The last week of December is the busiest time for customer service reps who are fielding calls from customer's whose gifts don't work. For most other office workers, this week is dead. And if you are in the office this week, you are probably looking for something to do.
Here's the first thing to do: Devise a plan for how to get out of working this week next year. Movers and shakers do not get swindled into working during this notoriously slow time of year. People who run out of vacation days work this week. People who have unreasonable bosses work this week. People in control of their jobs are at home licking their chops. You need more control over your job.

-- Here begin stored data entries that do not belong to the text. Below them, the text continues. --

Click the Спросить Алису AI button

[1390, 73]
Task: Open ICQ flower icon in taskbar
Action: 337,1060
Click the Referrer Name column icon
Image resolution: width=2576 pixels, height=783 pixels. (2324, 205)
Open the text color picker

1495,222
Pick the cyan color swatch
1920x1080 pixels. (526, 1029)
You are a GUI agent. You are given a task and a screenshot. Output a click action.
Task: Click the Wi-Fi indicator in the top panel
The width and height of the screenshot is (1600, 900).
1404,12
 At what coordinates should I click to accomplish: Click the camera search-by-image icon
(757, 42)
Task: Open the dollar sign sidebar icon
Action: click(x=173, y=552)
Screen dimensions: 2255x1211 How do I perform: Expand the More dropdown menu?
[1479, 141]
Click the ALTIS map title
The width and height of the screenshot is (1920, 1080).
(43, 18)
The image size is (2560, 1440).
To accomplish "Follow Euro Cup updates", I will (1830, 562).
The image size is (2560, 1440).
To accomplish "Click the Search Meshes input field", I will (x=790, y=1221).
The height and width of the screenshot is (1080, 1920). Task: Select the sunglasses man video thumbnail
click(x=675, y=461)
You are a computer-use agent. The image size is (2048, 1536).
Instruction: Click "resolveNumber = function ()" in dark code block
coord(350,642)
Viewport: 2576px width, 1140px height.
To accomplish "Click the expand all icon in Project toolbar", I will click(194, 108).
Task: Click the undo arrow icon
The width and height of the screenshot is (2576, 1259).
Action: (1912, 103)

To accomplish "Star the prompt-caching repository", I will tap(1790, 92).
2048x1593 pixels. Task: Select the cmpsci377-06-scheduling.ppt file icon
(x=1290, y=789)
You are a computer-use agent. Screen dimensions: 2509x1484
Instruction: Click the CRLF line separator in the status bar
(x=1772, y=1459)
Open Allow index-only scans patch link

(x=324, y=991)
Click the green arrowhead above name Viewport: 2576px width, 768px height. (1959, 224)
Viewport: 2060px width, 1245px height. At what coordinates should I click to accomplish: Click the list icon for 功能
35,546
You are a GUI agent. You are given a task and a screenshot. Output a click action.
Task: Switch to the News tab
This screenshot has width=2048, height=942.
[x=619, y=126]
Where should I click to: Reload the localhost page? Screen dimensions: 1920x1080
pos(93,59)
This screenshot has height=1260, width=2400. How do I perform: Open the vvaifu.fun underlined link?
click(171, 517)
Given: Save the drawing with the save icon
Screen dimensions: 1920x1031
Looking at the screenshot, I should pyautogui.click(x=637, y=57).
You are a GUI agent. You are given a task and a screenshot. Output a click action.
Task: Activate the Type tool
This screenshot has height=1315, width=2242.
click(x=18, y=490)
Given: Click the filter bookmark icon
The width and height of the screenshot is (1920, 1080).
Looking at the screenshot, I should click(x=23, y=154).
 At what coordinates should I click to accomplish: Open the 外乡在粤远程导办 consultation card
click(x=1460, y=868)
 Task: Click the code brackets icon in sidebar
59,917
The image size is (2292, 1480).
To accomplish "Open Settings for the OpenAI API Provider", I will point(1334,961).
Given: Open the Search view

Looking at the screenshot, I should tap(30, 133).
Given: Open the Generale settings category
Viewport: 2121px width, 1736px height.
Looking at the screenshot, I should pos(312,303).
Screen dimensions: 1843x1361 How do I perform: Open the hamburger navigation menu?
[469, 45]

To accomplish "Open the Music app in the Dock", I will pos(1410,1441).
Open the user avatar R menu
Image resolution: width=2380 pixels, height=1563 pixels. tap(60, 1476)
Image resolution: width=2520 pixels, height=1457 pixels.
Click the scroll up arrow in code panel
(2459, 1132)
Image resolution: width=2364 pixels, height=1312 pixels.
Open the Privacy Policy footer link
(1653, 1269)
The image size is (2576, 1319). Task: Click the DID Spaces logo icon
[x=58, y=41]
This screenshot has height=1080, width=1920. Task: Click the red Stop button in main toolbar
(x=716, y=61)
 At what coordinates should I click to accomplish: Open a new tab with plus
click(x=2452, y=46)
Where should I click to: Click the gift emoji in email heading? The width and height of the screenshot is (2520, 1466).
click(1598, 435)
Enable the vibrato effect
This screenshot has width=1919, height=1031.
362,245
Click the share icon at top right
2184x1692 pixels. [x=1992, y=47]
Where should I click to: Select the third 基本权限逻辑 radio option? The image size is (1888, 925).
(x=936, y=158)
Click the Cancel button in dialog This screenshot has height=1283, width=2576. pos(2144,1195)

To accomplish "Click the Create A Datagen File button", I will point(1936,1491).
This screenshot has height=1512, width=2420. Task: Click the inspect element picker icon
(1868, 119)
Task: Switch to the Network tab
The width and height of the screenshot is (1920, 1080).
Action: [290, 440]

Have you had your eye on the customer service rep on the floor below yours? Now's the time to make your move because you know your target is at work this week. Saunter down to his desk around lunchtime and invite him to the cafeteria. No one will be there because service reps are eating at their desk and everyone else is eating in their grandma's living room. So you will have an intimate date at the cafeteria, and if the person goes ballistic that you hit on him at the office you can say, “How can you think I was hitting on you? We were in the cafeteria for god's sake.” (Warning: It is not illegal to hit on someone at work. But I definitely do not recommend that you a. bug someone relentlessly or b. hit on someone who you have authority over.)
You know all the cookies and candy that vendors sent to the office last week? Well, it's still there, getting a little more rotten every day. So do everyone a favor and take some home. Think of it as a perk for showing up to work during what is, essentially, a holiday.
I like the Borowitz report. My husband thinks it's stupid and would tell you to go to the Onion. You might think this has nothing to do with your career, but my brother interviewed for a job in London, and made an off-the-cuff reference to an Onion article and the interviewer said, “Oh, I read that one, too.” So it is important to surf so that you can establish rapport during your interviews. Do not go to porn sites. The people who monitor your surfing habits can get to you even if they are not at work this week. Besides, porn surfing is not a reliable way to establish interview rapport.
Everyone wants to sleep at their desk, but few people do it. In fact, I would say that more people have sex at their desk than sleep at their desk. Sleep is the new forbidden frontier of office debauchery. So go ahead. After all, there's no one around right now. Have a lunch laden with carbohydrates and go back to your desk as your sugar crash sets in. Now put your head gingerly on your desk, maybe on top of a pile of scruffy papers, and close your eyes. You have earned this treat — you showed up to the office between Christmas and New Year's.